The subsequent step is Model Building. Neo uses a Deep Neural Network (DNN) to process a partial QEP Pi to predict the best possible query cost (the user could determine this cost, but the default cost can be the query latency) of a complete QEP Pj so that Pi is a subplan of Pj. Construction of a QEP’s encoding has two parts: Query-level encoding and Plan-level encoding. Query-level encoding is the upper left half of the join adjacency matrix concatenated with the predicate encoding. Three methods are used for predicate encoding, listed in the increasing order of complexity and representation power: one-hot encoding, histogram-based encoding, and R-Vector. R-Vector is a Natural Language Processing (NLP) model (e.g., word2vec) to extract semantic information about each query’s predicate text. The NLP model is first trained on the data inside the database to learn meaningful natural language representation of the data values. An additional table denormalization step can be performed before training to increase the performance of the R-Vector representation further. Plan-level encoding encodes inductive bias by keeping the information about the QEP tree structure.

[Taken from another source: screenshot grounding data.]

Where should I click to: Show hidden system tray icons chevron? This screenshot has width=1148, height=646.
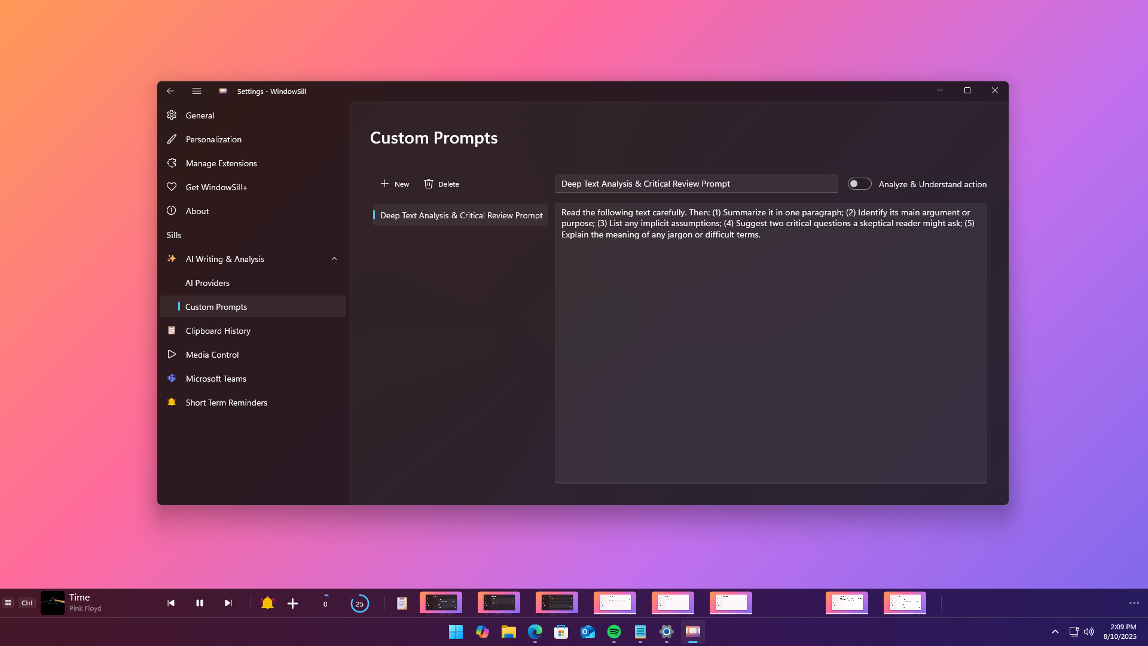coord(1055,632)

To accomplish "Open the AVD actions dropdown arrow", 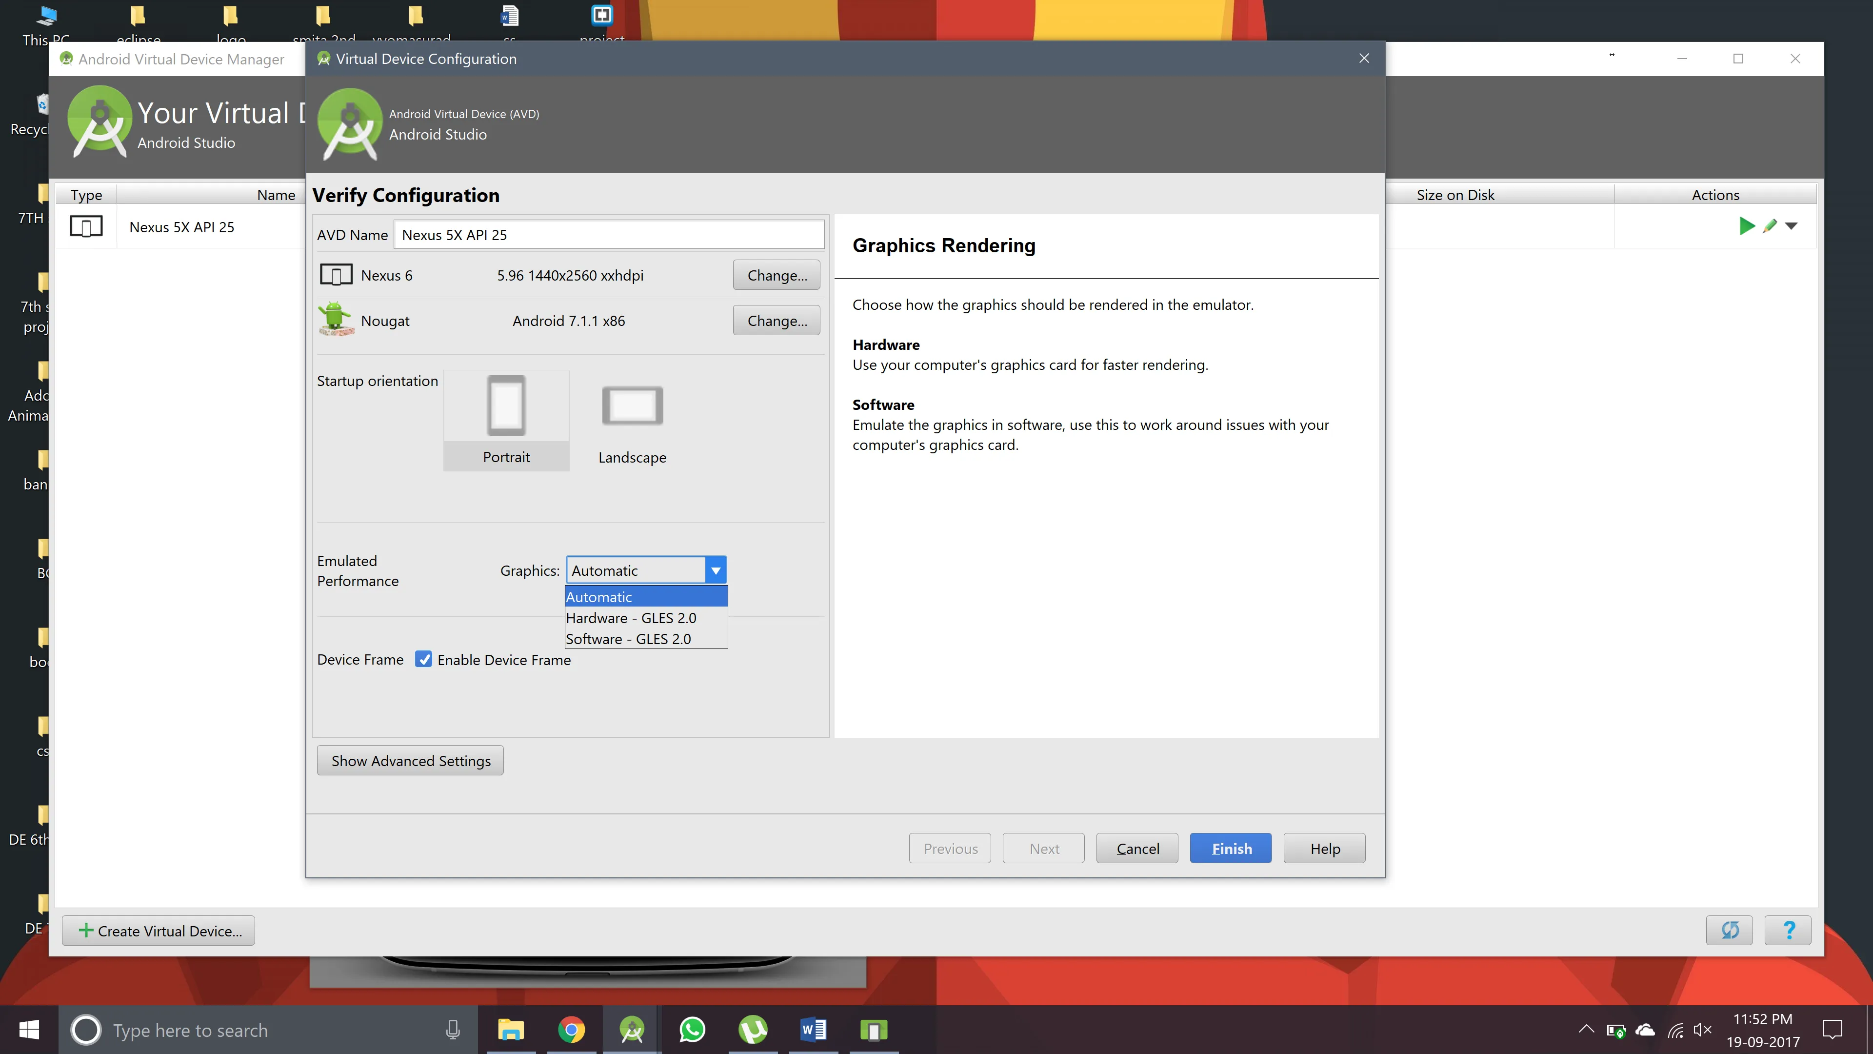I will [x=1792, y=226].
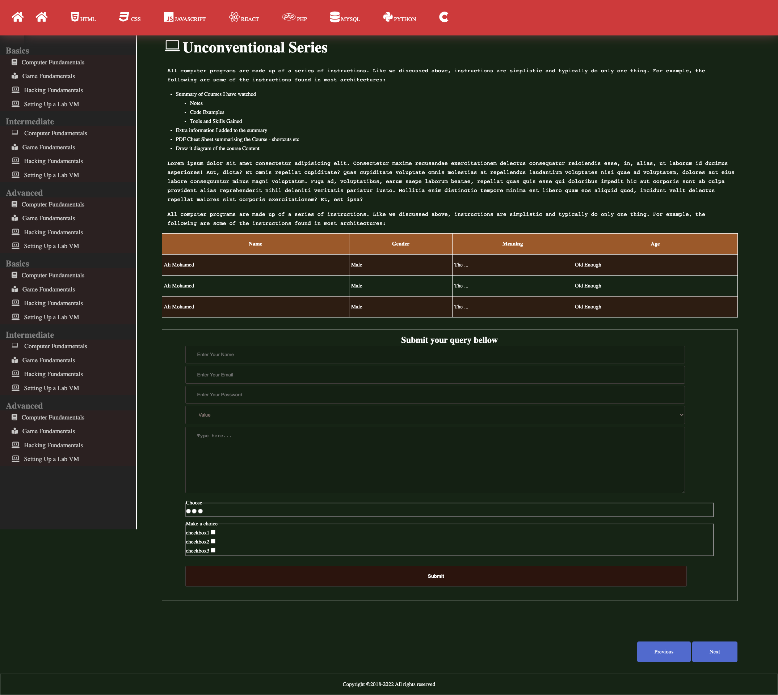The image size is (778, 695).
Task: Open the Value dropdown in the form
Action: tap(435, 415)
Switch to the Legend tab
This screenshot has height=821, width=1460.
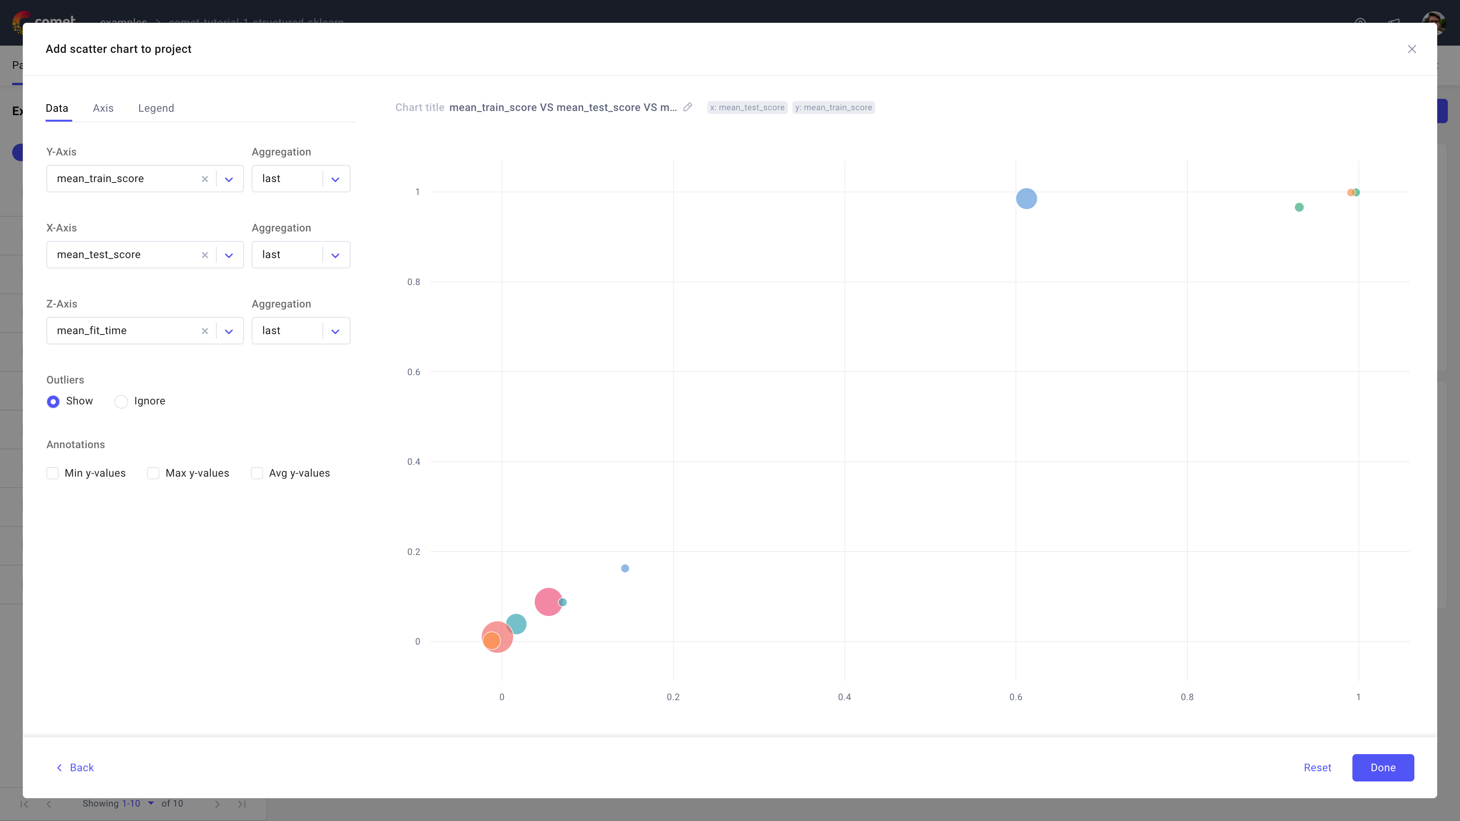156,108
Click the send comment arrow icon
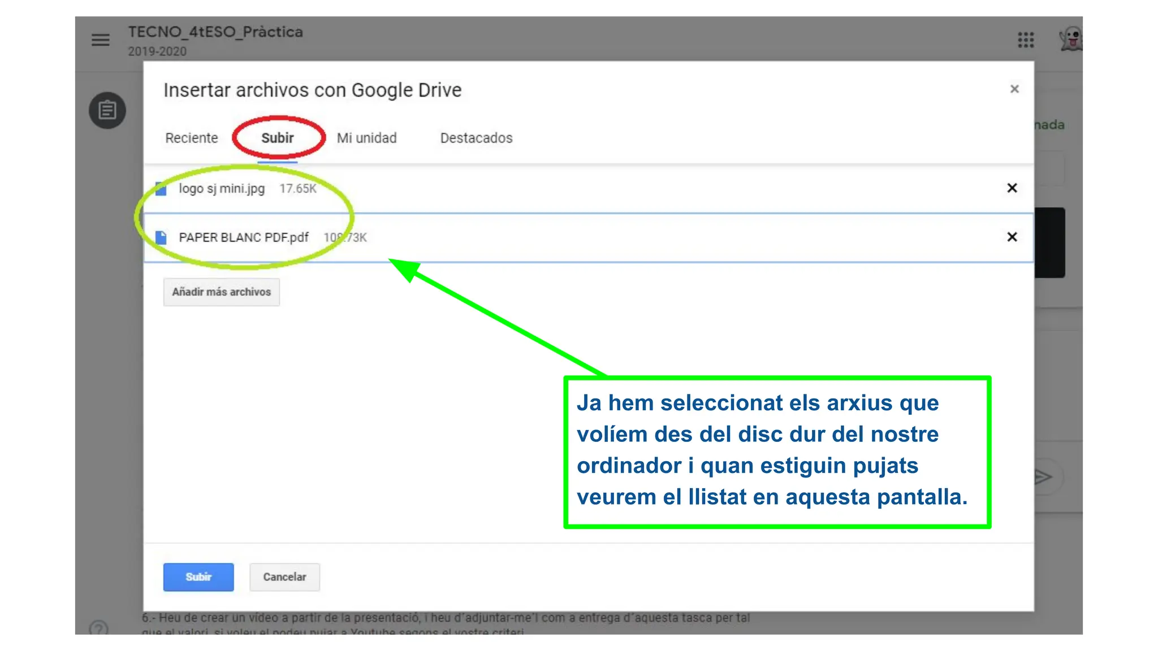The width and height of the screenshot is (1158, 651). pos(1043,477)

A tree representation of the QEP is created, with each node being represented by a vector; this vector encodes information about the immediate physical join operator (merge join, loop join, etc.) at this node as well as the predicates that are used in the subtree rooted at this node.
The deep neural network has the following architecture. The Query-level encoding is first fed through a number of fully-connected layers, resulting in a query-level hidden representation. This hidden representation is then concatenated to each node-level vector in the Plan-level encoding tree. This step helps augment plan-level encoding with query-level encoding. After this, the augmented tree goes through another number of tree convolution layers, which performs convolution over a local neighborhood of a node and its (maximum two) children, followed by a non-linear activation (e.g., softmax). After that, the tree representation is pooled to a fixed-size vector and goes through some fully connected layers so that the final result vector has the size of one, which is the prediction of the best possible cost of this QEP. This network’s loss function is a standard L2 loss between the prediction and the ground truth.
Neo’s next phase is Plan Search, which is using best-first search with the DNN as a heuristic. The min-heap of the best-first search method is initialized with scan-unspecified leaf nodes. The best possible cost QEP is retrieved from the heap, and its children are evaluated and put into the min-heap at each step. This procedure is repeated until a stopping condition is reached. The final step is Model Refinement. When a new QEP is created for a given query, it is sent to the query execution engine and executed to get its cost information. This will create a new sample for the DNN to learn, and the new sample is added to Neo’s Experience. From a reinforcement learning perspective, Neo’s combination between a DNN and a search algorithm is a value iteration approach because the method alternates between two stages: evaluating the value given a policy and using the new value to update the policy.
To evaluate Neo’s performance and the hyperparameters’ effect on the method, the authors evaluate Neo through three different benchmarks: JOB, TPC-H, and Corp (a proprietary benchmark) against four different DBMS: PostgreSQL, SQLite, SQL Server, Oracle. After being trained over 100 episodes using the PostgreSQL optimizer for bootstrapping, Neo achieved better performance than all the DMBS in most cases. Experiments display that Neo reaches comparable performance to every optimizer in at most half a day of training. The authors show that using randomized join ordering as the initialization for the plan search method is time-consuming and causes information loss to justify bootstrapping with an expert optimizer. Additional experiments demonstrate that the optimizer performance can be adapted to a specific preference by alternating the cost function.
In conclusion, Neo demonstrates the ability to adaptively perform better by learning from mistakes, which helps reduce the human engineering costs of creating and maintaining optimizers with state-of-the-art performance. Moreover, a tunable cost function means that Neo can be adapted to user-specific goals, offering a level of flexibility unseen in traditional query optimizers.